# Setup Question 600ex-rt



## oliman200 (Sep 6, 2013)

Hi, 

I Just got my new Canon 600ex-rt. I have a Canon 7d, a flash 430ex II, and a pair of yongnuo yn-662c wireless flash trigger transceiver.

Basically what I want to do is put one of my transeiver on my camera, to fire my 630ex and I want my 430ex II to fire as a slave. 

I'm able to do it, when my flash is on my camera, but I can't do it when my 630ex-rt is mount to my yn-622c.

Is there a non-compatibility with those two? What should I do ?

Sorry for my bad english, I speak french.

Olivier


----------



## neuroanatomist (Sep 6, 2013)

Do you require radio triggering? The 600 can trigger the 430 optically.


----------



## oliman200 (Sep 7, 2013)

Yes I try to put my 600ex-rt as a master with optical trigger, but my yn-622c keep changing my setting when I'm about to take a picture.


----------



## duydaniel (Sep 7, 2013)

I found optical triggering disastrous outdoor from a third party flash.
Not sure how better is the Canon but if you are in some serious business, don't gamble with this


----------



## oliman200 (Sep 7, 2013)

What should do if i want to use both of my flashes outside with my 7d ?


----------



## Daniel Flather (Sep 7, 2013)

oliman200 said:


> What should do if i want to use both of my flashes outside with my 7d ?



With the 600 on the 7D you can fire/trigger the 430. If you can afford another 600, also buy the new ST-E3-RT transmitter. Sell the 430. I have three 600s and the ST-E3-RT, and it's rock solid relaiblily inside and out.

I have no experience with your third party flash units.


----------



## oliman200 (Sep 8, 2013)

Ok, thank you, I don't much money for now. I'm not doing it professionnaly. I only have some contracts and I was wondering if I could do something with the hardware I have.

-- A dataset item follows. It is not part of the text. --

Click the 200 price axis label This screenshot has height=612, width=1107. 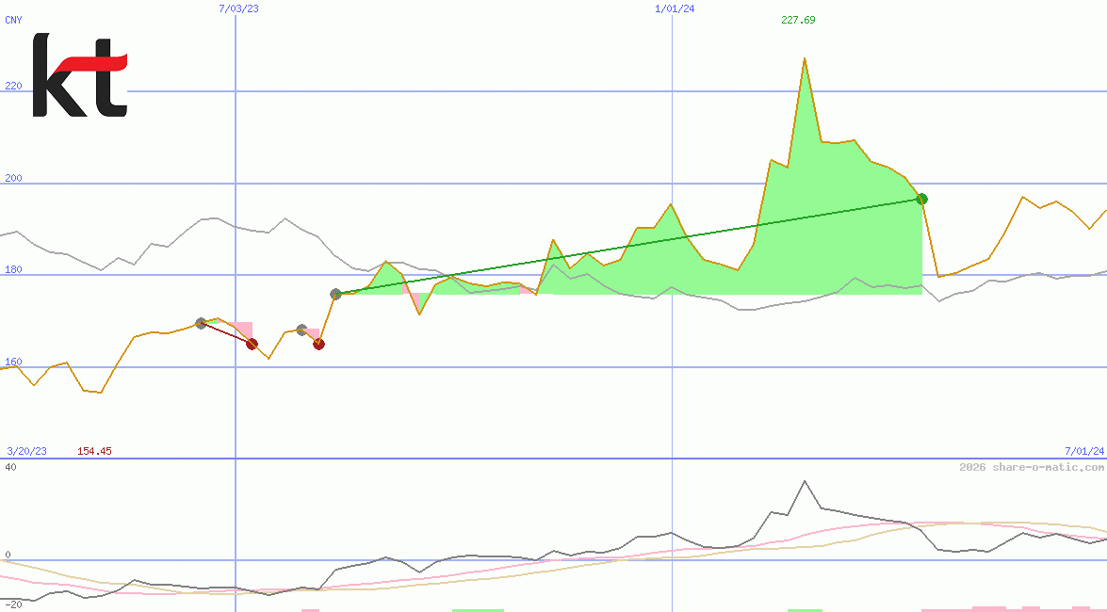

But in the future I'll think about getting another 600 and a st-e3-rt

Thank you


----------



## RAKAMRAK (Sep 8, 2013)

oliman200 said:


> Hi,
> 
> I Just got my new Canon 600ex-rt. I have a Canon 7d, a flash 430ex II, and a pair of yongnuo yn-662c wireless flash trigger transceiver.
> 
> ...



Let me see if I understood correctly, are you putting the 430 on the second YN622c and still it is not working?


----------



## oliman200 (Sep 9, 2013)

No I only got two 622c so one on my 600ex and one on my canon 7d


----------



## RAKAMRAK (Sep 9, 2013)

Ok, I do not have those flashes of yours so I myself cannot give any solution to your problem. But see if this document has anything useful for you

https://docs.google.com/file/d/0B77OmmGIg0gMVFpqNkpBYXBHajA/edit?pli=1


----------